North Americans trying to understand Oxford, as a British cultural and social institution, should go see The History Boys, while it is still playing at the Phoenix. If that sounds like an assignment, take heart: it is really very funny, even if you cannot appreciate all the regional humour. It will certainly leave you looking at your own position a bit differently, though I can see at least three general kinds of lessons you might take from it. I am not going to list them.
Comparisons I have heard made to Dead Poets Society are both apt and entirely wrong. That film is a reflection of two cultures: American east coast boarding schools and Hollywood filmmaking. Substitute both English elite schools and British comedy, and you might be talking about similar vehicles for the delivery of very different references.
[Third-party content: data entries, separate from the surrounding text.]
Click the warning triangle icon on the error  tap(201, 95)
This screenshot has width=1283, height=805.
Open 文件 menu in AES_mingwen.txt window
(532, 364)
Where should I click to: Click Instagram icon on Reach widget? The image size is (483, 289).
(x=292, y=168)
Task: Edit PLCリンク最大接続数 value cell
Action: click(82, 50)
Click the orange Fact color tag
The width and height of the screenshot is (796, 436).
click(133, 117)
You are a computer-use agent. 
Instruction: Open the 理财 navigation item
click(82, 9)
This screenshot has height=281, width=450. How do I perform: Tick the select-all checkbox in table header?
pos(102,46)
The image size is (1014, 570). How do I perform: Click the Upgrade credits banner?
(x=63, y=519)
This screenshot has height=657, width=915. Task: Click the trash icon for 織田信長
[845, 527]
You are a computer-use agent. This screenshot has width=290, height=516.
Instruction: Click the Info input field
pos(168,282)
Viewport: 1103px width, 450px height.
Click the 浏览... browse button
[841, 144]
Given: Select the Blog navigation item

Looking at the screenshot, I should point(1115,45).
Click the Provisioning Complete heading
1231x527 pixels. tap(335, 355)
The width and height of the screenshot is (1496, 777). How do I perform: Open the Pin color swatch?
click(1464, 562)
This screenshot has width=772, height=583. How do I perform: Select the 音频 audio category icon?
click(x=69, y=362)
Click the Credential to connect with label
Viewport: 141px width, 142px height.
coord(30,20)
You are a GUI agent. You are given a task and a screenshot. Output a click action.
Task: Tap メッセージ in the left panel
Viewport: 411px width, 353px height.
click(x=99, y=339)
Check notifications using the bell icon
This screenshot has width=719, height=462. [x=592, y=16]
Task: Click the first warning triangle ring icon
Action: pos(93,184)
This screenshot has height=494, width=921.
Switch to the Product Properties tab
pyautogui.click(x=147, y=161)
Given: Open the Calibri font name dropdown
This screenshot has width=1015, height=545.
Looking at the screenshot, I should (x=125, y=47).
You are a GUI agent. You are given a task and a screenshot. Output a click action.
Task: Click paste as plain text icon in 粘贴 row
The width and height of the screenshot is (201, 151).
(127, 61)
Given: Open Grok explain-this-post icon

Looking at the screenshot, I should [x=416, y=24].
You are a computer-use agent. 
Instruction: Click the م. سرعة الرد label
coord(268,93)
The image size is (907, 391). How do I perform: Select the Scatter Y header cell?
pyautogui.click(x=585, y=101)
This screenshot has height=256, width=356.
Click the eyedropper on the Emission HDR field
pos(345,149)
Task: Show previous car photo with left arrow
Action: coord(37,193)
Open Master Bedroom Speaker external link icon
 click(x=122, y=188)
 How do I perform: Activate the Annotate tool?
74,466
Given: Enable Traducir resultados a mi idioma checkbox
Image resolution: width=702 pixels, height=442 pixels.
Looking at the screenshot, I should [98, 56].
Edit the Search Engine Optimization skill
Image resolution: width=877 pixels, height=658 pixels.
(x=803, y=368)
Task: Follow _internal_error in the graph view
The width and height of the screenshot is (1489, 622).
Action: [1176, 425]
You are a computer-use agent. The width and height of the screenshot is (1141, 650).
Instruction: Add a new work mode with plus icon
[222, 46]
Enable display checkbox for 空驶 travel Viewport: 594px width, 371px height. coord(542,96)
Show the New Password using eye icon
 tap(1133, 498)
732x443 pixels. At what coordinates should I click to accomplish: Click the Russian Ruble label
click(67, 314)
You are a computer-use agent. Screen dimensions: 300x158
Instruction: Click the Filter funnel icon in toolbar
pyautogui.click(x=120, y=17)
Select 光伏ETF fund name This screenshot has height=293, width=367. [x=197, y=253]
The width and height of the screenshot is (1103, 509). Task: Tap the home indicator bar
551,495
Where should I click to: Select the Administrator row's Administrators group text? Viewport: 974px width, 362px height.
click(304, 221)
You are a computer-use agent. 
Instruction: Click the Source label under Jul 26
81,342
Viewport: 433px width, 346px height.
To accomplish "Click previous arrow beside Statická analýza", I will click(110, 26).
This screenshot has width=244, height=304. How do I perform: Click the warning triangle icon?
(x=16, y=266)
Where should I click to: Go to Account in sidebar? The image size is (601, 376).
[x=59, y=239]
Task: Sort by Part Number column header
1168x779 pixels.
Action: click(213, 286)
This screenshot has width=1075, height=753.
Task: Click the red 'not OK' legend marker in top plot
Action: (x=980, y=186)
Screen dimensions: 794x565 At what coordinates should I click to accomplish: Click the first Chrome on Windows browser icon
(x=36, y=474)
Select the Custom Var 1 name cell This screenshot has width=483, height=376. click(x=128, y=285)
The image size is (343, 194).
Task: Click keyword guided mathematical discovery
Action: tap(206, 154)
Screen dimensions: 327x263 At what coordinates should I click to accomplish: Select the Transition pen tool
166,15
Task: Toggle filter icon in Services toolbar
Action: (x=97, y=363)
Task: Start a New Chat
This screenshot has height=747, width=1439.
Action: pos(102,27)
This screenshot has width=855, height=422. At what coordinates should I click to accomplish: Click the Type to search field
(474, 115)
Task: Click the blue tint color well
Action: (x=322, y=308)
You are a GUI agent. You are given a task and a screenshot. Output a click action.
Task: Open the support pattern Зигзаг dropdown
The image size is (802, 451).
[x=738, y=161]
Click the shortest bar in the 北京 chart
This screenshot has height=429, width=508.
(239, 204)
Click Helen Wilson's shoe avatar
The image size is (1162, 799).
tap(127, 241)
Watching this film here was much like watching The Rocky Horror Picture Show in full costume, singing along and throwing rice. The film may not reflect reality directly, but it throws a kind of fun slant on it that allows you to position yourself within the public statements being made. The very last scene is also quite clever.
One quick comment, in closing: in North America, you would never see a film with a good six or seven minutes of all-French dialogue. And if you did, the proportion of the audience laughing at the jokes would probably drop off sharply. While my French has never been rustier (a long decline, dating back to elementary school with an upward blip during my time in Quebec), I could grasp more than enough to be laughing along.